Hydro has asked to charge a five per cent increase in electricity fees, to start January 1 next year. This would increase utility bills by an average of $10 a month for households that use electricity to heat their homes, and about $5 a month for households that don’t. The crown utility says the higher rate is needed because of the impact of drought on its finances, as well as rising debt from capital projects. Hydro says it’s gone from having a surplus to a deficit of as much as $200 million this year.

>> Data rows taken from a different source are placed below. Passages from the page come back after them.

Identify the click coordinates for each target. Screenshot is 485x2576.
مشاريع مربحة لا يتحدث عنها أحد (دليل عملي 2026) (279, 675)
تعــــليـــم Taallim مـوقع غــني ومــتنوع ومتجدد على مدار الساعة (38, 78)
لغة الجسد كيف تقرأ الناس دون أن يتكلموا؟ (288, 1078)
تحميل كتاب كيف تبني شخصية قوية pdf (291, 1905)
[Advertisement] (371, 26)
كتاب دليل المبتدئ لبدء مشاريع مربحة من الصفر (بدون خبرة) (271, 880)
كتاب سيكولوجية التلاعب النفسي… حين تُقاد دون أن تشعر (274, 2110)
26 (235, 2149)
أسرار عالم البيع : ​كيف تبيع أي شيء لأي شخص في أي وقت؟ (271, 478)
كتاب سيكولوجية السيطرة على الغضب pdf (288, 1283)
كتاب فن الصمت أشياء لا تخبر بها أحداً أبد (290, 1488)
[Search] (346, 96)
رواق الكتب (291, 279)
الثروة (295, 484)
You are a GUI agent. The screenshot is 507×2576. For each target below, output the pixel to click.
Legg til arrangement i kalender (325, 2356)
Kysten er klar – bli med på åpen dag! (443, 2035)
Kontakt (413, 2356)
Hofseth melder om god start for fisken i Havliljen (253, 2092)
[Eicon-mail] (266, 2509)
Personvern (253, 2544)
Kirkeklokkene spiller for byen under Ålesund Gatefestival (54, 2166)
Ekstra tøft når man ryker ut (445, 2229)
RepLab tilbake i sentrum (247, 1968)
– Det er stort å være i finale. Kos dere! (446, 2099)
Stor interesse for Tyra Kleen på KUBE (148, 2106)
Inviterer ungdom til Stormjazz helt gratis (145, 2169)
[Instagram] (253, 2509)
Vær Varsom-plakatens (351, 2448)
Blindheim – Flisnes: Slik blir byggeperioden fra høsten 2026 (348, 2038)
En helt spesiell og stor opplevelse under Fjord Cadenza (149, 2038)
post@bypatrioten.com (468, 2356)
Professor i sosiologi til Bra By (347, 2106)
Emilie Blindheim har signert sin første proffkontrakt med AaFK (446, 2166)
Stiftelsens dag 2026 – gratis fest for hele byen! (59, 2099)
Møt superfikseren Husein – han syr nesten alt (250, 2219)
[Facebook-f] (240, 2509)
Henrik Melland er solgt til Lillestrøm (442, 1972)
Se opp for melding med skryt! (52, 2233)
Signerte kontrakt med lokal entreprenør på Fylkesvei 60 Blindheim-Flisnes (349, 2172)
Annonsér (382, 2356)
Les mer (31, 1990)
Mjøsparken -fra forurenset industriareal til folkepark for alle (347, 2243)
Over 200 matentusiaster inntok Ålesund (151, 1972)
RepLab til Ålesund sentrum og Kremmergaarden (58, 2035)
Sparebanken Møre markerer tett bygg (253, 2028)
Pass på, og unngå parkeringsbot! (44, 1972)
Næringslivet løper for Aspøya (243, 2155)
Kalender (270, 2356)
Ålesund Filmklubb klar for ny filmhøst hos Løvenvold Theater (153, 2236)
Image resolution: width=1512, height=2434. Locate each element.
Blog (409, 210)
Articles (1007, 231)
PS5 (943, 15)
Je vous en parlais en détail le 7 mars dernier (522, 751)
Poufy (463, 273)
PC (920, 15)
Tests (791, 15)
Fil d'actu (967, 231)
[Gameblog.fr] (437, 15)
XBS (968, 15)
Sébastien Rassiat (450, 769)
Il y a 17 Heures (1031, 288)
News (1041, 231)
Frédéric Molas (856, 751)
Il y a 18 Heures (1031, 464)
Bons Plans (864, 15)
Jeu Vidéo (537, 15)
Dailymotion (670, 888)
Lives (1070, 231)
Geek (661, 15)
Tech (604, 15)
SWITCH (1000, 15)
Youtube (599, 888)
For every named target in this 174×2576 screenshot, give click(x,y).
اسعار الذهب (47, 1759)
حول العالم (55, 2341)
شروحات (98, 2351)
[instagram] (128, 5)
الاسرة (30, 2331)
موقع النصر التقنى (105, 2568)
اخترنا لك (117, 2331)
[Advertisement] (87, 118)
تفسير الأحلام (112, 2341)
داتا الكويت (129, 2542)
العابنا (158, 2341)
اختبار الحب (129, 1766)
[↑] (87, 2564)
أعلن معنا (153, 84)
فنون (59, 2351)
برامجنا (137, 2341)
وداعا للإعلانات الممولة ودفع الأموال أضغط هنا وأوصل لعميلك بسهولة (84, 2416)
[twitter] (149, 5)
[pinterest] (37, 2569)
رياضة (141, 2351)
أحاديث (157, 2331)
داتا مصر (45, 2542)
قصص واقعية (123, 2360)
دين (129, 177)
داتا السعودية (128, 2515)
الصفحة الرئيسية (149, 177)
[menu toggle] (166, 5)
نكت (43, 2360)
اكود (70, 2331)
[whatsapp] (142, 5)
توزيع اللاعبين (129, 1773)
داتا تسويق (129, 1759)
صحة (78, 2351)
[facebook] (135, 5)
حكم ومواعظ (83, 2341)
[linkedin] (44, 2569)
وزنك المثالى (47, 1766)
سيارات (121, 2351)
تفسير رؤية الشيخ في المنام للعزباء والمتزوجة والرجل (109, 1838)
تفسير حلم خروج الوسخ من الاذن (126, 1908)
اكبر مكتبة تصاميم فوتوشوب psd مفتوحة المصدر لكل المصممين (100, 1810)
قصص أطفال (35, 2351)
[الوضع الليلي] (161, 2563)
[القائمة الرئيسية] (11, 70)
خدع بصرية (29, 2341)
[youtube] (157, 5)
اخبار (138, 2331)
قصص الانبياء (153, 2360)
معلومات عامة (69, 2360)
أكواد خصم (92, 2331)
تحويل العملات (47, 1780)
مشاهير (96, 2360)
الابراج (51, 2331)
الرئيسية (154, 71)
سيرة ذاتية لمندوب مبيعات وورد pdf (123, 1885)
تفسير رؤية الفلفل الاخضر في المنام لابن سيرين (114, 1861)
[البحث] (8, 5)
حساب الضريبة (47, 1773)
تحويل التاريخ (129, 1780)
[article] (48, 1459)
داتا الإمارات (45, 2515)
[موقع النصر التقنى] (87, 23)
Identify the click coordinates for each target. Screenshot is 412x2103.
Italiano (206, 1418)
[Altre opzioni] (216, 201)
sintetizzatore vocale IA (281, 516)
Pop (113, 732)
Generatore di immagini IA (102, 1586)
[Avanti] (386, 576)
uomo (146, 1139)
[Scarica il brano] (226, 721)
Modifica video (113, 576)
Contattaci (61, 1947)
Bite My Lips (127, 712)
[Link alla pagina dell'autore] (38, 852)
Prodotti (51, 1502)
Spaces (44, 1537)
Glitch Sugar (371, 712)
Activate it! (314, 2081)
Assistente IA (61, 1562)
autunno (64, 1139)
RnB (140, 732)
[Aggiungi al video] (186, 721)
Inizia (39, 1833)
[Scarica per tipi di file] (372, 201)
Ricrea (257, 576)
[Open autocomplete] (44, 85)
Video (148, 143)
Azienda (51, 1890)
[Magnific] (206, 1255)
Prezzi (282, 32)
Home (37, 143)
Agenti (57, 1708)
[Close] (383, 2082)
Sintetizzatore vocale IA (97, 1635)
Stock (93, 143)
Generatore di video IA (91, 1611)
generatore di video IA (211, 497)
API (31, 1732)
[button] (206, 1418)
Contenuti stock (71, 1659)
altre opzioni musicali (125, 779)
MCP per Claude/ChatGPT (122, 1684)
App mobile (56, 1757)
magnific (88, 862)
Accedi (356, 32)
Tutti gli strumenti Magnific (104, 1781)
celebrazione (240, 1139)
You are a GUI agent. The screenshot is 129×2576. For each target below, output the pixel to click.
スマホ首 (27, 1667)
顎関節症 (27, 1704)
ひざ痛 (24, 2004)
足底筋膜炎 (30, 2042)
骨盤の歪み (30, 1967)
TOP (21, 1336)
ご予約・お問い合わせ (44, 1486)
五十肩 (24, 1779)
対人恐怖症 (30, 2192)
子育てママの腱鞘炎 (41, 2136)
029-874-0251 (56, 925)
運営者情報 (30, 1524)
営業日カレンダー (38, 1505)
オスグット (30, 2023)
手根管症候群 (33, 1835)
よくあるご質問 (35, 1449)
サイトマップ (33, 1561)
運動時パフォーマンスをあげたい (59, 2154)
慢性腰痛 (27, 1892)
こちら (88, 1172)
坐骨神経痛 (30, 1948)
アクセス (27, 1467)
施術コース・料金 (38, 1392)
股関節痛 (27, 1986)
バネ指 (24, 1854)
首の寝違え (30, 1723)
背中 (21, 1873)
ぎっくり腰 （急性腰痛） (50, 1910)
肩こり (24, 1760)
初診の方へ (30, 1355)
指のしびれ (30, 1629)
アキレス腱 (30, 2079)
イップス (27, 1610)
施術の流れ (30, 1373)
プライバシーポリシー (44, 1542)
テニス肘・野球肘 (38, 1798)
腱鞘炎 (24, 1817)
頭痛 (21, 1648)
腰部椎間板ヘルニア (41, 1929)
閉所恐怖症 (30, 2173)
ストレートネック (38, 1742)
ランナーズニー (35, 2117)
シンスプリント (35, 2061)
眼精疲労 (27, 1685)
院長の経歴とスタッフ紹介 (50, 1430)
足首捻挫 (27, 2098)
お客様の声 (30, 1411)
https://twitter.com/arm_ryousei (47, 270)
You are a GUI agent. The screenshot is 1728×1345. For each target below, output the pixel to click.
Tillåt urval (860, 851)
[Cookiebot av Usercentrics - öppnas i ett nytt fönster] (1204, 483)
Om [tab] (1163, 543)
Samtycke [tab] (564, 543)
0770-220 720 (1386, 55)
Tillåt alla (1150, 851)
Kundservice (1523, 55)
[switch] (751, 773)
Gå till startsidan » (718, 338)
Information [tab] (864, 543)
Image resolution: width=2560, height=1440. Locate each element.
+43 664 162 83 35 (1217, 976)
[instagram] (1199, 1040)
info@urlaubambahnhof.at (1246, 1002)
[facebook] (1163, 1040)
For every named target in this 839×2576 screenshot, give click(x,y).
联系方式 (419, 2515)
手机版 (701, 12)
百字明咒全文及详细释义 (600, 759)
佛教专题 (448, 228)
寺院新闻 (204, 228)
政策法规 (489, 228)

The Consumers Coalition — which consists of the Consumers' Association of Canada, Manitoba; the Aboriginal Council of Winnipeg; and Harvest Manitoba — says it’s glad that the PUB has committed to a public review of Manitoba Hydro's long-term financial health to confirm that its rates are fair and reasonable. But CAC Manitoba executive director Gloria Desorcy says while she appreciates there was a drought in the province, Hydro should have foreseen and prepared for its impact on the bottom line.
Manitoba’s Electricity remains the second least expensive in Canada after Quebec. According to standard residential rate data, the average residential electricity cost in Manitoba is 9.9 cents per kWh, or $99 per month, second only to 7.3 kWh in Quebec, while the average cost in Canada is nearly 18 cents per kWh.
Manitoba withdrew Bill 35 — the Public Utilities Ratepayer Protection and Regulatory Reform Act — along with its 2.5 per cent increase in electricity rates, when the legislative session resumed on October 6.